Wochengewinner/-verlierer

Diese Woche konnten selbst die Spitzenreiter im DAX ein nur mäßiges Plus erreichen, was vermutlich am Donnerstag, noch völlig anders ausgesehen hätte. Diese Woche wurden die TOP Werte von der Telekom +1,62% angeführt, gefolgt von der Lufthansa +1,03% und wie in der Vorwoche, von E.ON +0,83%, auf Top 3.

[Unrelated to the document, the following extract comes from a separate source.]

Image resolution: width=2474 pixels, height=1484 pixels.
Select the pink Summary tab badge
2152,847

Bei den Flops landete Bayer -2,45% auf Flop 3, dahinter Infineon -3,60% auf dem 3. Platz und damit Schlusslicht in dieser Woche  BASF -4,01%

DAX-Wochenergebnis: 6.263,25 +0,55%  (Vorwoche 6.229,41)

 Die Indikatoren

Der MACD legte in dieser Woche stark nach und machte einen Riesensatz in Richtung Nulllinie. Nachdem er im Wochenverlauf schon deutlich höher stand, ging er mit -24,92 zu -63,17 Punkten (VoWo -89,95 zu -111,76 ) deutlich erholt aus der Woche und generierte ein sehr deutliches Kaufsignal. Das wirkte sich natürlich auch auf den Abstand zur Signallinie  positiv aus, der sich auf +38,25 Punkte (Vorwoche +21,81) vergrößerte. Allerdings muss man anmerken, dass dieser Abstand während der Woche schon deutlich höher lag und schon wieder zurück geht, was ein erstes Warnsignal sein könnte.

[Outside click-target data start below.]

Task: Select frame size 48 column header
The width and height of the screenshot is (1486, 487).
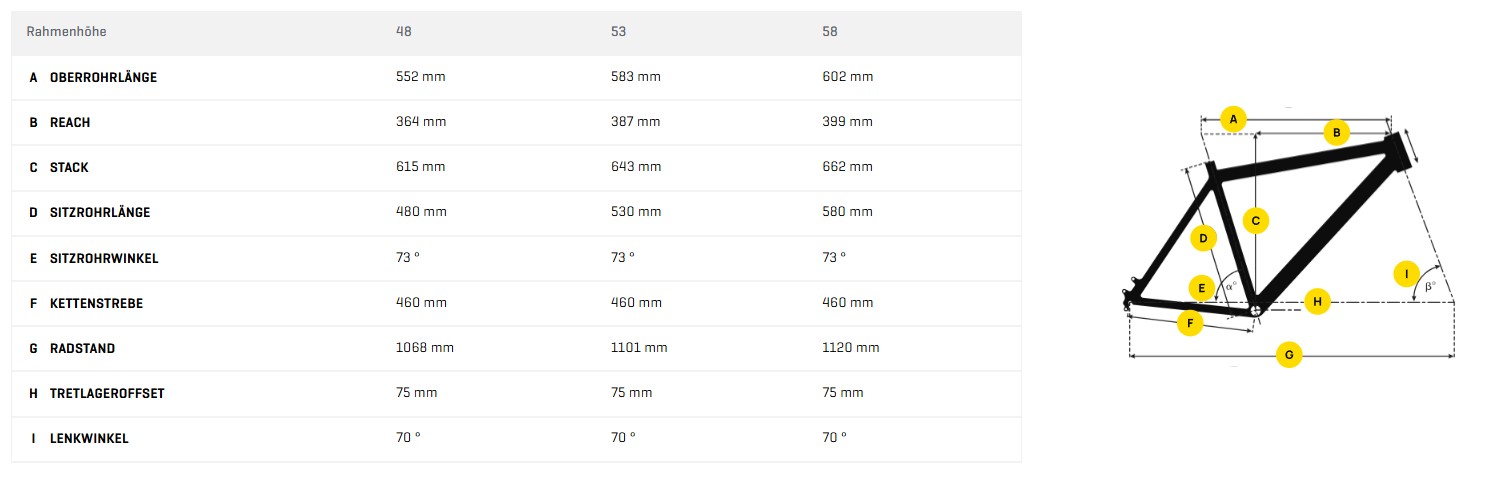Action: (404, 32)
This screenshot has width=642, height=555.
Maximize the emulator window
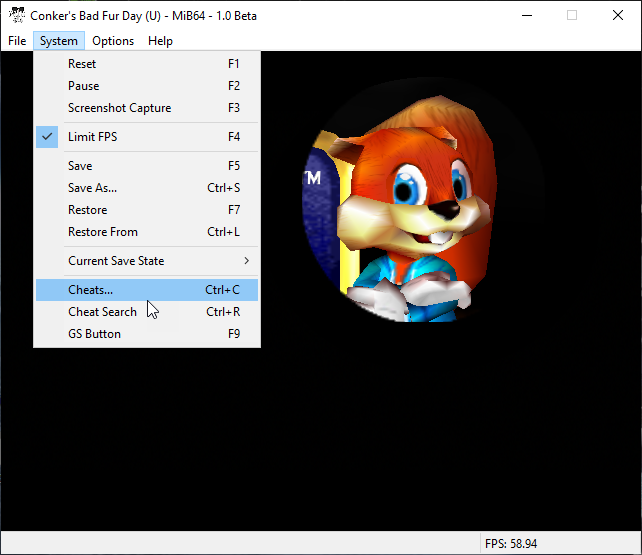point(572,15)
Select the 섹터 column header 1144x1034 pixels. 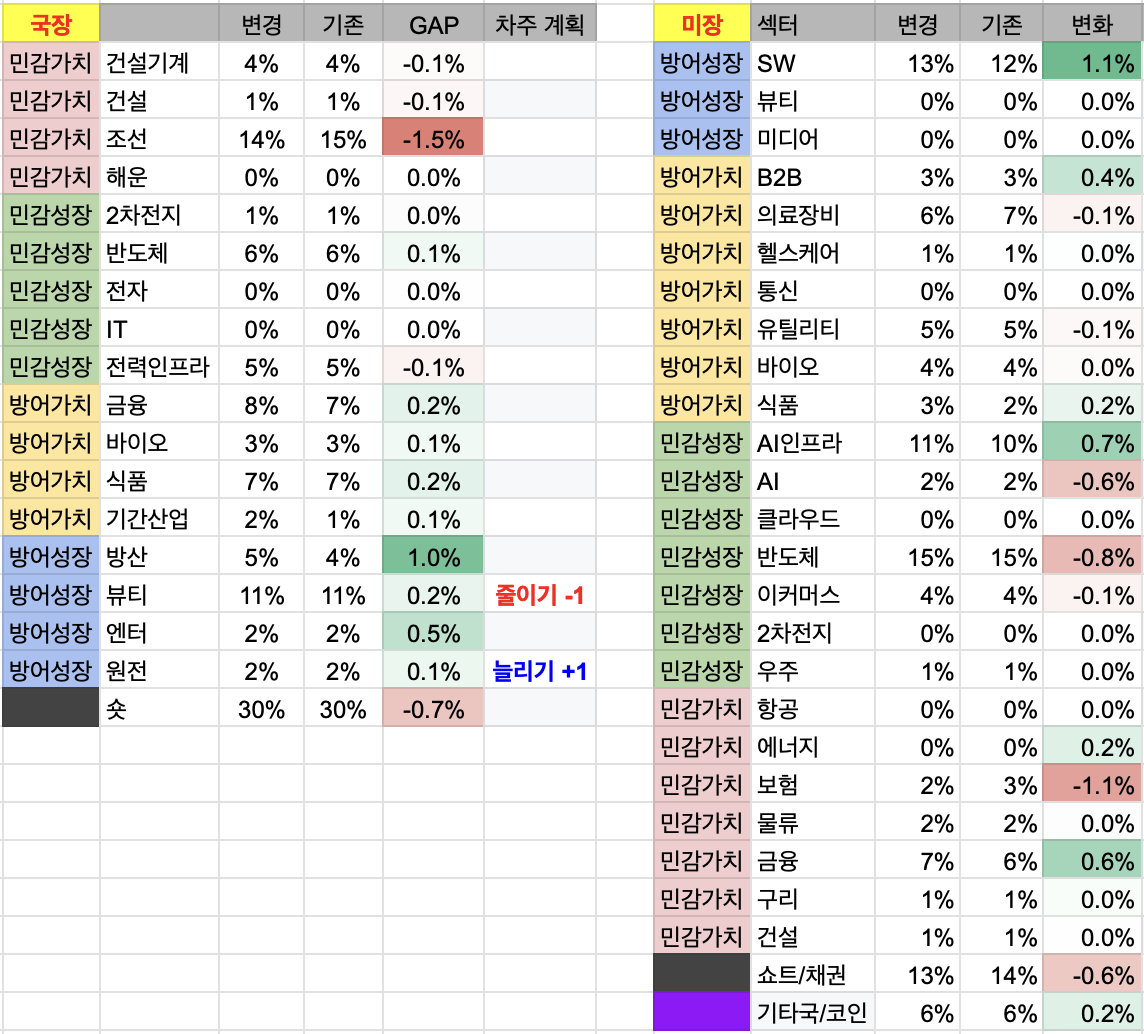point(812,25)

Auch der RSI konnte sich deutlich nach oben bewegen und konnte während der Woche sogar kurzfristig die 50 überschreiten, fiel allerdings am Freitag wieder darunter.  Am Ende reichte es für 47,29 (Vorwoche 47,29) Punkte. Das letzte Woche erwartete Kaufsignal haben wir zwar gesehen, doch durch den Rückgang unter die 50 er Linie, wurde es wieder zunichte gemacht.

Fazit und Ausblick

Den Anlegern blieb von der gehegten Hoffnung wenig. Nur Twist, das Anleihentauschprogramm in den USA wurde neu aufgelegt, wenn auch etwas halbherzig, denn auch hier hatte man sich mehr erwartet. Ansonsten gingen keine der Hoffnungen in Erfüllung, im Gegenteil. Die EU wird von Griechenland, mit der Drohung eines EU-Austritts erpresst und zu weiteren Eingeständnissen genötigt. Das ist sicherlich nicht im Interesse der Anleger, da sich zur Zeit vor der Wahl, praktisch nichts geändert hat. So ähnlich scheint auch Frau Merkle zu empfinden uns traf sich schnell am Freitag nach Börsenschluss mit den Präsidenteen Frankreichs, Italiens und Spaniens.